Hindbrain herniation syndrome, or Chiari malformation Type I (CM-I), occurs frequently with craniovertebral junction (CVJ) abnormalities when there is reduction in the posterior fossa volume. Syringomyelia is often present. Posterior fossa dorsal decompression (PFDD) is typically performed but has adverse results when ventral bone abnormality exists. This paper presents the results of a prospective study on CVJ abnormalities in patients with CM-I and syringomyelia. Between 1984 and 2008 (the MR imaging era), 298 patients with CVJ abnormalities and CM-I underwent ventral cervicomedullary decompression. Eighty-four patients had associated syringomyelia (15 with secondary invagination and 69 with primary basilar invagination, os odontoideum, or malunion of fractures). Of these 84 patients with CVJ abnormalities, CM-I, and syringomyelia, 46 had previously undergone PFDD, and 28 had previously undergone PFDD combined with fusion procedures or shunt placements. Of the 84 patients, a cervicothoracic syrinx was observed in 57, thoracic syrinx in 14, and holocord syrinx in 13. Studies included CT, MR imaging, and cine flow studies. All 298 patients who underwent ventral CVJ decompression had irreducible or partially reducible pathology. All 84 with syringomyelia showed brainstem dysfunction, lower cranial nerve symptoms, or myelopathy.

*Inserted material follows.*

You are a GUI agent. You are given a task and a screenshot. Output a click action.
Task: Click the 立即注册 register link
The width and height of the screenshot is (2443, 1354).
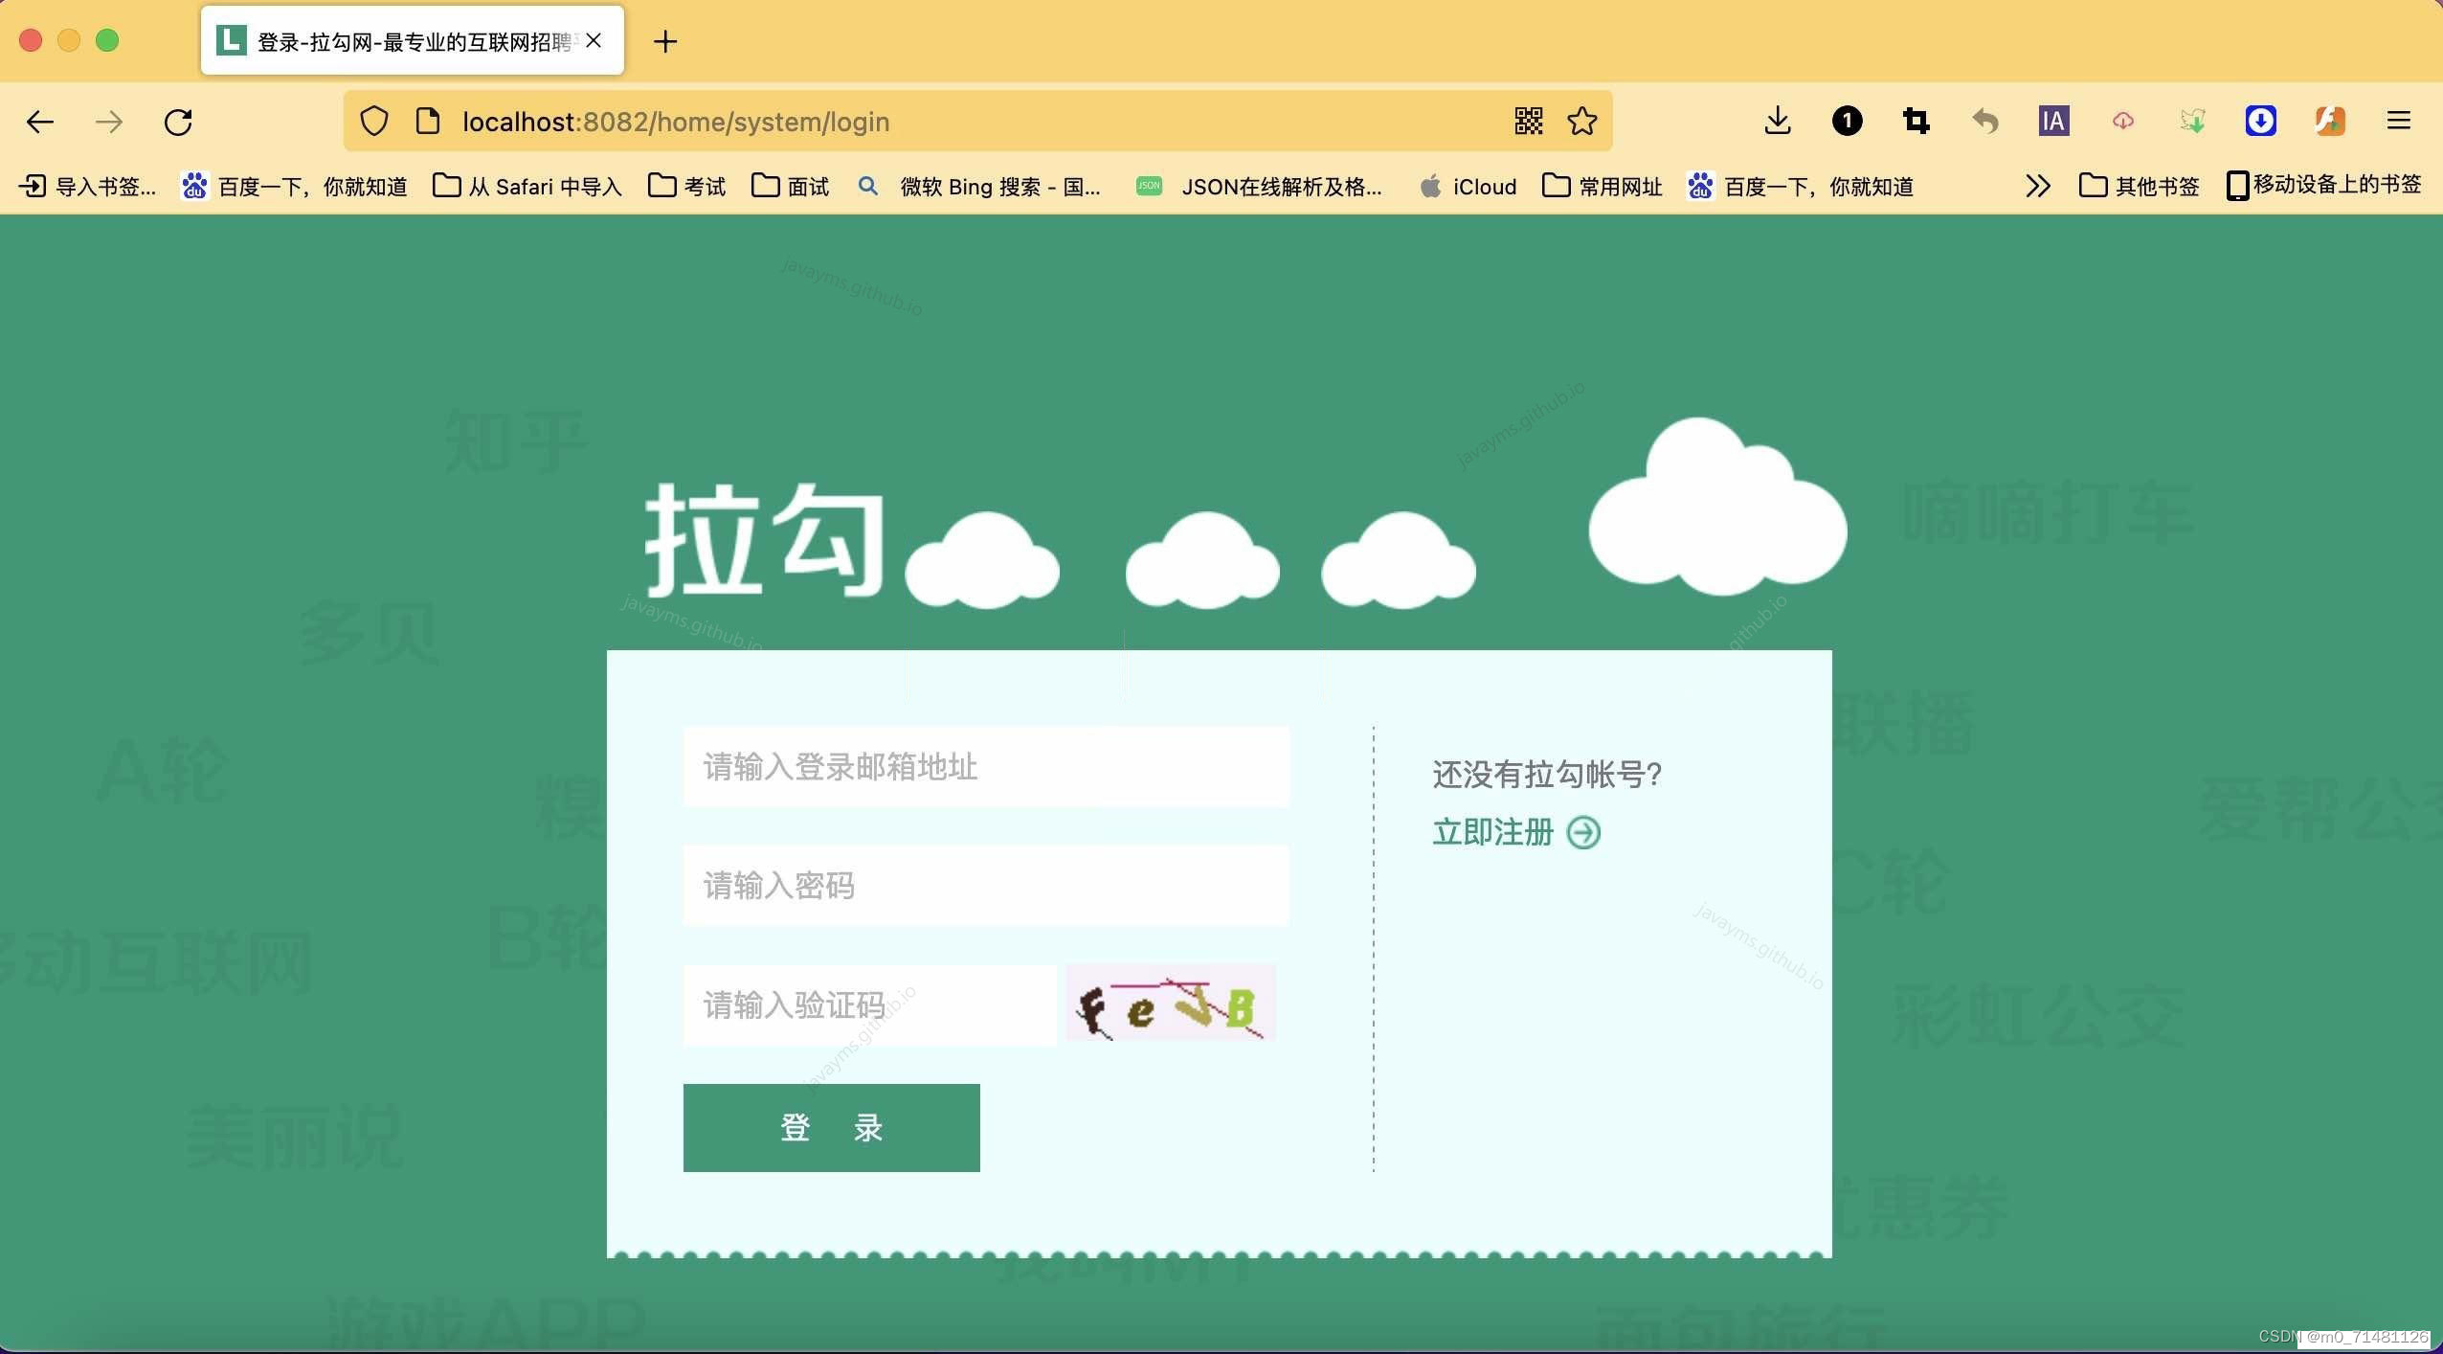[1492, 832]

Brainstem signs improved in 66 of the 84 patients, myelopathy improved in 58, and syringomyelia regressed in 64. Neurological improvement and syringomyelia resolution can occur using only ventral cervicomedullary junction decompression in patients with basilar invagination and basilar impression. This is likely due to the relief of neural encroachment and reestablishment of CSF pathways.